Activity
According to the text on medications that cause dry eyes, why do beta blockers lead to dry eyes? Answer in one to three sentences.

Text for analysis
Each year, more and more Americans are being diagnosed with conditions that require treatment from either OTC or prescription medications. While these medications can remedy a number of health problems, they can also cause side effects.
Side effects range from dry eyes and stomach issues to high blood pressure and other more serious conditions.
What should you do if you take a medication that causes dry eyes or other side effects?
Which Medications Are Known to Cause Dry Eyes?
Before we get into what to do if your medication is causing dry eyes, let’s first consider which medications cause some of the most common side effects.
1. Zyrtec and Benadryl
Both OTC and prescription medications are notorious for causing dry eyes. This is, after all, their purpose. They are made to counteract a histamine reaction, in addition to drying up the chest and sinuses from excess congestion due to that reaction.
These medications do their job so well, though, that they can cause dry mouth and dry eyes. In fact, this is one of the common Zyrtec D side effects. But other antihistamines, like Loratadine and Benadryl, can also cause dry eyes.
Besides the fact that these medications can dry out your eyes, they can also be dangerous to people with high blood pressure and heart disease.
Allergy medications, like Benadryl, cause high blood pressure. And they can also interfere with the ability of hypertension medications to actually do their job of reducing blood pressure.
It is, therefore, extremely important to read your allergy medication label to make sure they’re safe for people with high blood pressure. It might be best, too, to discuss the situation with your doctor to find the best antihistamine for someone with your condition to take.
2. OTC Water Pills and Other HBP Meds
Medications that are used to lower blood pressure can dry eyes, too.
Beta blockers reduce the level of immunoglobulin A, which decreases the aqueous production of the eye. The result: dry, irritated eyes.
OTC water pills and prescription diuretics like Hydrochlorothiazide (HCTZ) also decrease fluid production in the body, thereby contributing to dry eyes. While this decreased lacrimation helps people with congestive heart failure, it doesn’t bode well for people’s eye health.
Do You Take Medication that Causes Dry Eyes? Steps to Take to Reduce Dryness
What should you do if your medication makes your eyes feel like sandpaper? Try the following suggestions.
1. Try OTC Eye Medications
At the first sign of dry eyes, go out and invest in some OTC eye drops. These will help keep your eyes lubricated and comfortable.
Plus, when your eyes are well-lubricated you are able to see with more clarity, making tasks like walking and driving safer for you and those around you.
2. Stay Hydrated
As you probably know, the human body consists mostly of water. It’s a vital component that needs to be replenished regularly. Doing so could reduce your dry eye symptoms or prevent them altogether.
Try to drink at least eight glasses of water each day, all of them approximately eight ounces in size.
However, it’s important to note that there are times when it’s important to get even more water. These times include the summertime when we lose water at an increased rate, and when medications cause dry eyes.
Conversely, try to avoid certain beverages that actually leech fluid from your body, namely alcohol and caffeine.

Extracted data
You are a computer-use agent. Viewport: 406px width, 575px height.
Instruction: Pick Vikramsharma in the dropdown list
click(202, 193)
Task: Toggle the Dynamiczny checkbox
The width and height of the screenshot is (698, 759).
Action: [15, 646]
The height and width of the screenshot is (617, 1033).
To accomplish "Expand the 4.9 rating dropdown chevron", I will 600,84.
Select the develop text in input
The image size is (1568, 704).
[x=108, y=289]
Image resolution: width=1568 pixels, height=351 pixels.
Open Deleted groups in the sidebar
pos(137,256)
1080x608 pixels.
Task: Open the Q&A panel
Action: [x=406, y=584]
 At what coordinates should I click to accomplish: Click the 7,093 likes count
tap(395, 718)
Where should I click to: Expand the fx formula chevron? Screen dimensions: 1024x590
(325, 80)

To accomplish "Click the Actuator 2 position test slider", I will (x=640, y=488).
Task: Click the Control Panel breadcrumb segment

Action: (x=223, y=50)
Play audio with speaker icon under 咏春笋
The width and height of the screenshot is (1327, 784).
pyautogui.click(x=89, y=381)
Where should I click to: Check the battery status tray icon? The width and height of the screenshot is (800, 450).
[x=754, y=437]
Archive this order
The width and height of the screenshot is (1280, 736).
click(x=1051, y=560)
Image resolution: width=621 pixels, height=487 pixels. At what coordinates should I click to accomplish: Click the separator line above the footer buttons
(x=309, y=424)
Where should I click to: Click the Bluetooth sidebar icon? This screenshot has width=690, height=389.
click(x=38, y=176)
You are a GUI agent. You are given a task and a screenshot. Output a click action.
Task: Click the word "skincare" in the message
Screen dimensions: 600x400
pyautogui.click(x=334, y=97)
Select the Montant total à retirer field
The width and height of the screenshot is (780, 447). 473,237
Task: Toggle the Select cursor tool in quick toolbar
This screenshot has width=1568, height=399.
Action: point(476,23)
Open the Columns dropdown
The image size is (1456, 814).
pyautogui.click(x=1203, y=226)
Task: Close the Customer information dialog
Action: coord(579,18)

Written response
Beta blockers lower the level of immunoglobulin A. This reduces the eye's aqueous production, leaving the eyes dry and irritated.